- **Exercise instructions**:
Could you reproduce every line of the items below verbatim, leaving out the pictures?

[Start Data for this task]

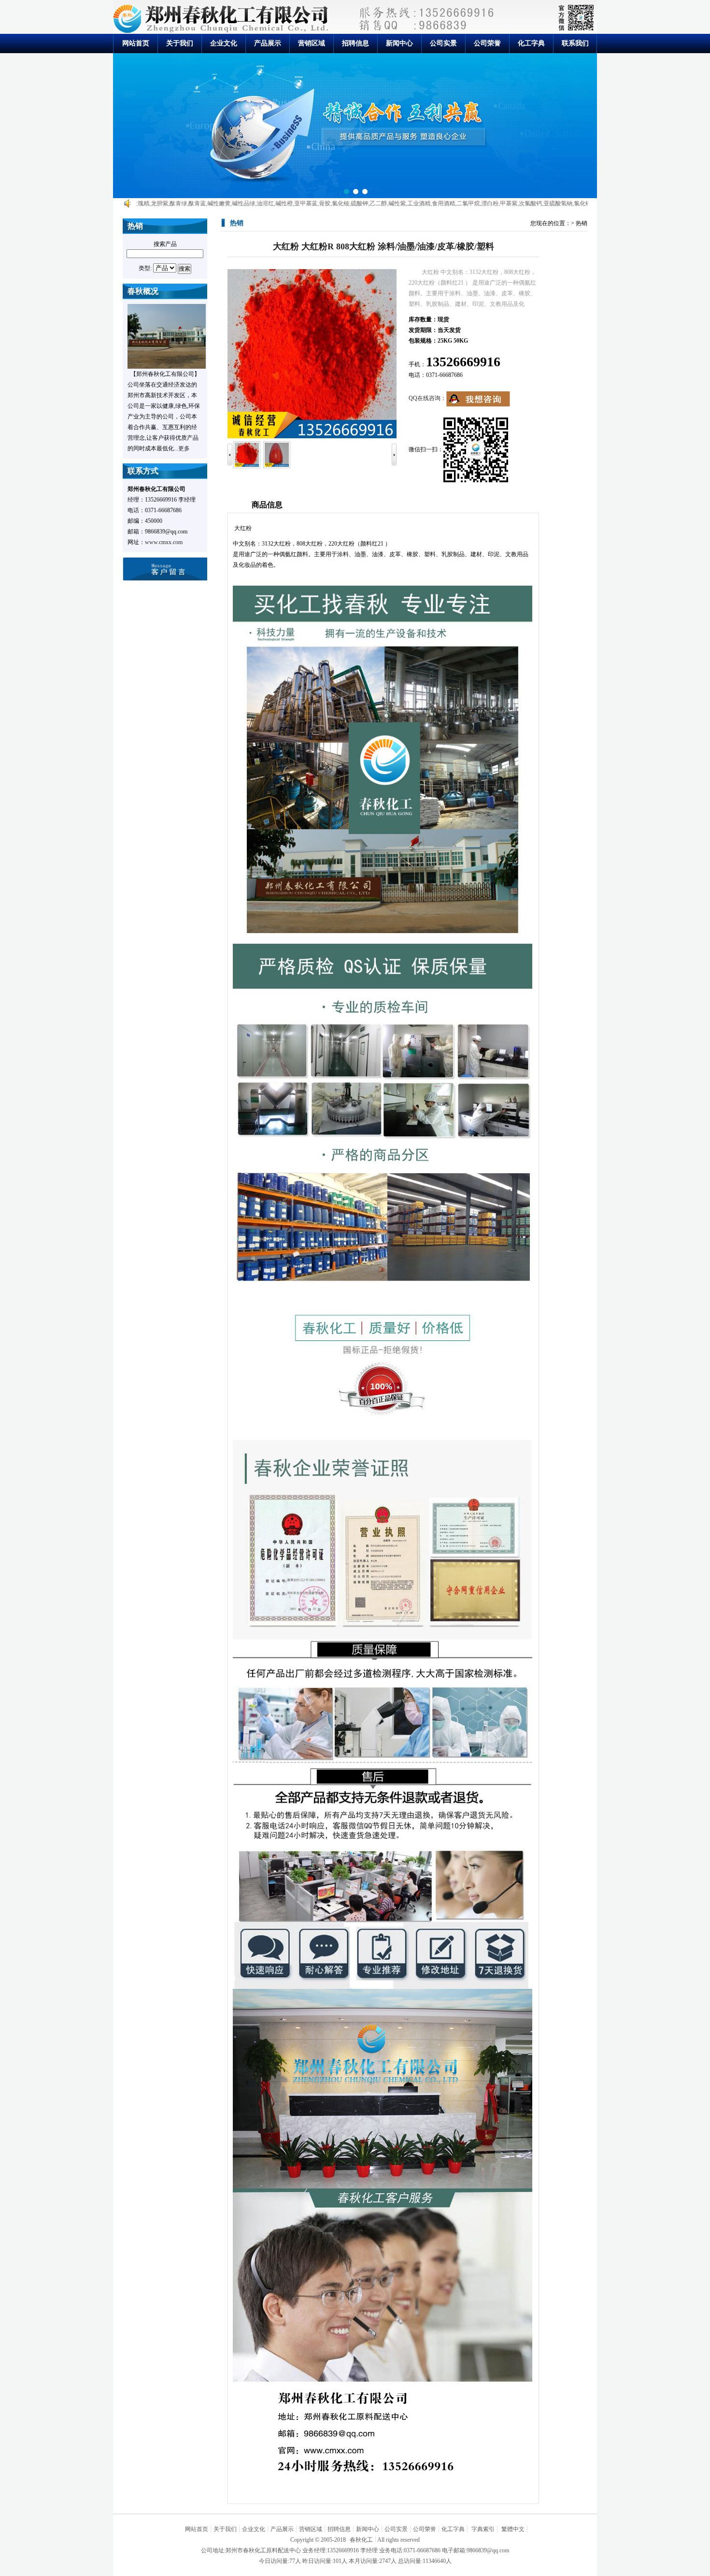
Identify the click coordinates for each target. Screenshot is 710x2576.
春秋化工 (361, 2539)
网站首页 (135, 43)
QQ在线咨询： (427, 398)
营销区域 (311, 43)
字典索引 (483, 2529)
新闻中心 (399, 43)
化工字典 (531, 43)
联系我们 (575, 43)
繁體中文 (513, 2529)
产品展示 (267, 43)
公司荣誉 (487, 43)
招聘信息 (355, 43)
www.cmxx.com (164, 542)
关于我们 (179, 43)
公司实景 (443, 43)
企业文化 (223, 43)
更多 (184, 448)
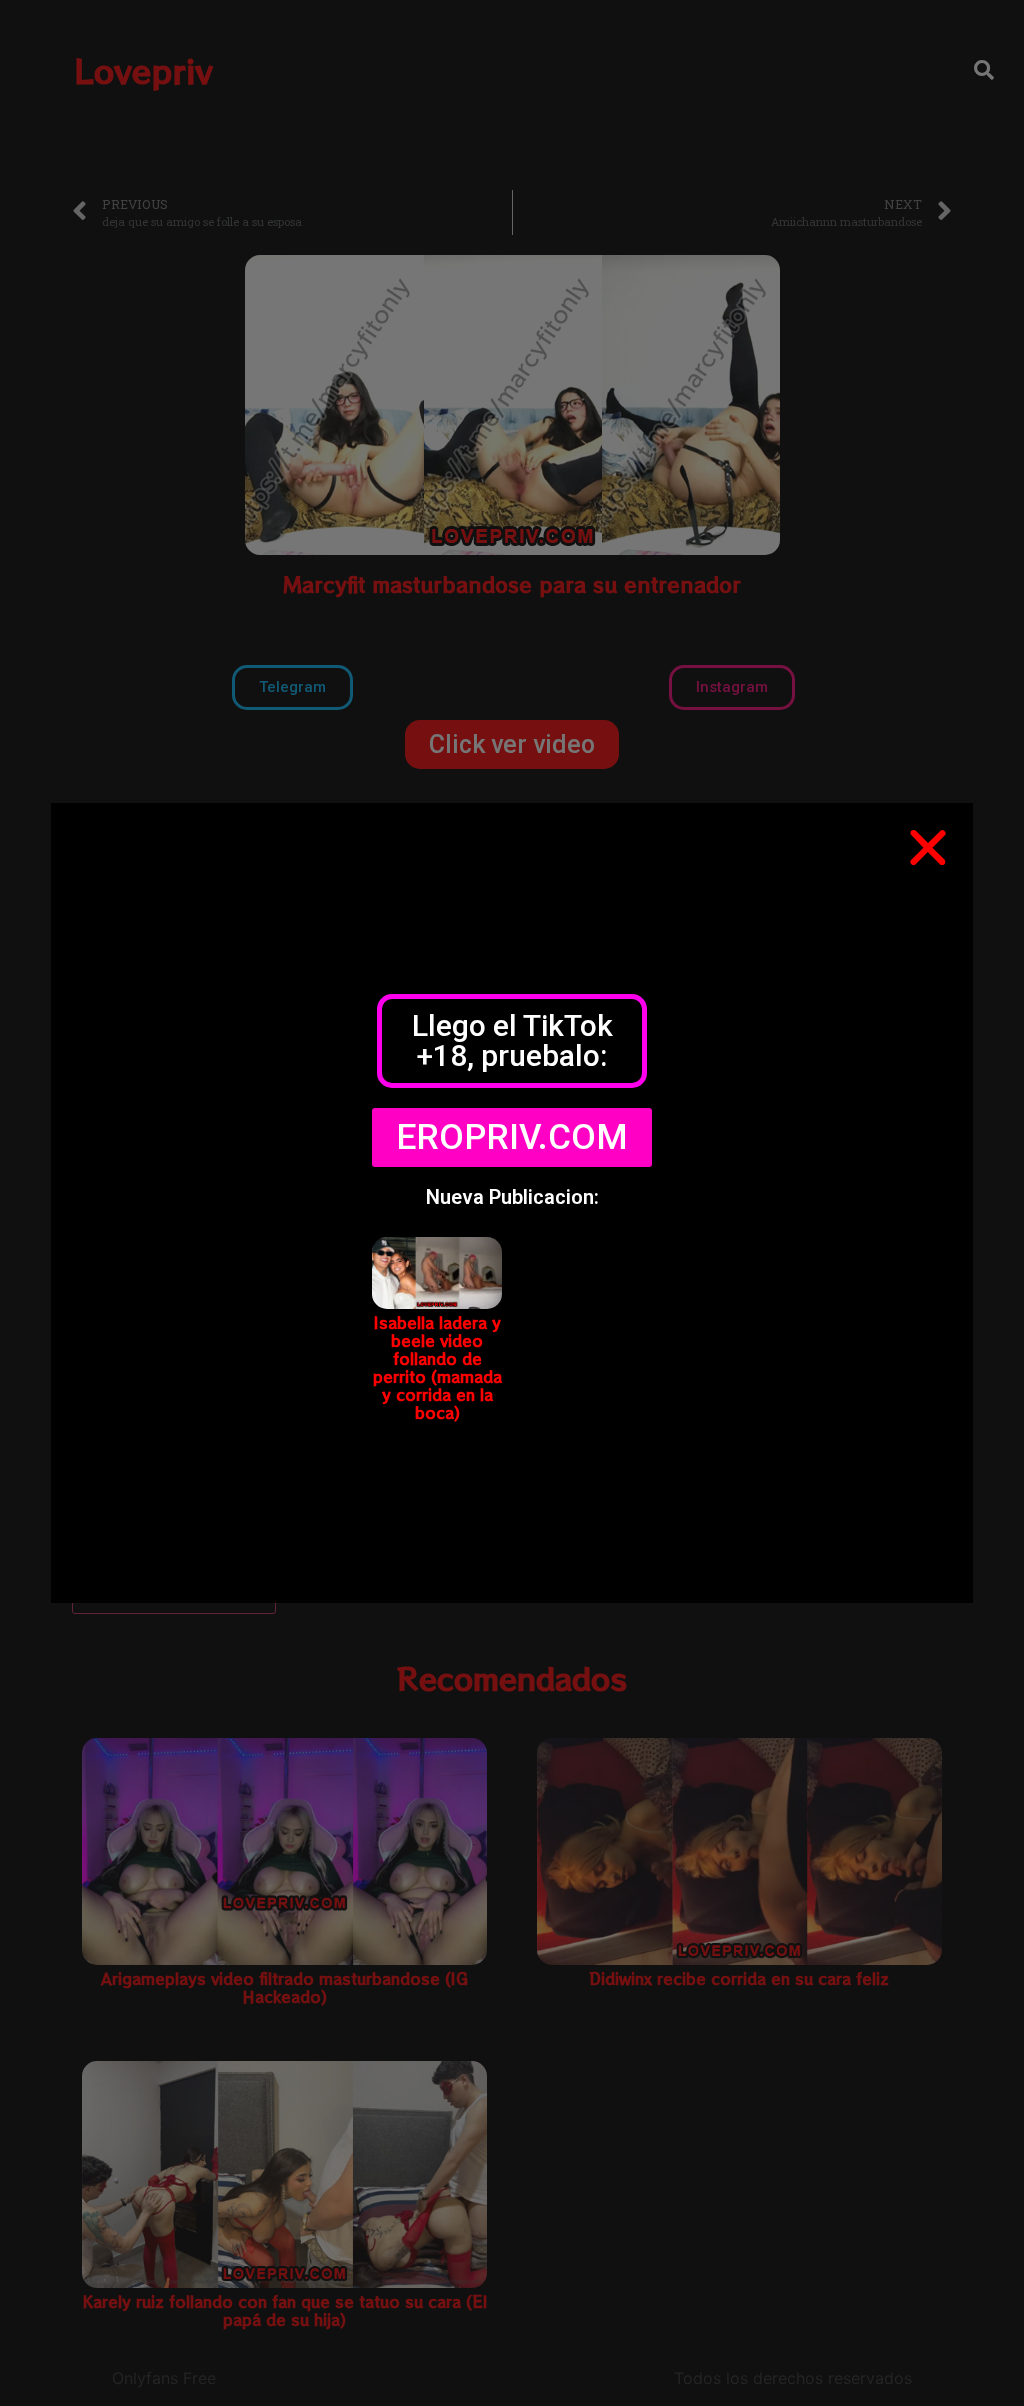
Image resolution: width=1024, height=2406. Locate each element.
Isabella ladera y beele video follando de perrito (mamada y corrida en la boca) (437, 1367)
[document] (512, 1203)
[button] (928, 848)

[End Data for this task]

- **Answer to the problem**:
Identify the click coordinates for each target. Screenshot is 710x2576.
春秋化工 (361, 2539)
网站首页 (135, 43)
QQ在线咨询： (427, 398)
营销区域 (311, 43)
字典索引 (483, 2529)
新闻中心 (399, 43)
化工字典 (531, 43)
联系我们 (575, 43)
繁體中文 (513, 2529)
产品展示 (267, 43)
公司荣誉 (487, 43)
招聘信息 (355, 43)
www.cmxx.com (164, 542)
关于我们 (179, 43)
公司实景 (443, 43)
企业文化 (223, 43)
更多 (184, 448)
Image resolution: width=1024, height=2406. Locate each element.
Isabella ladera y beele video follando de perrito (mamada y corrida en la boca) (437, 1367)
[document] (512, 1203)
[button] (928, 848)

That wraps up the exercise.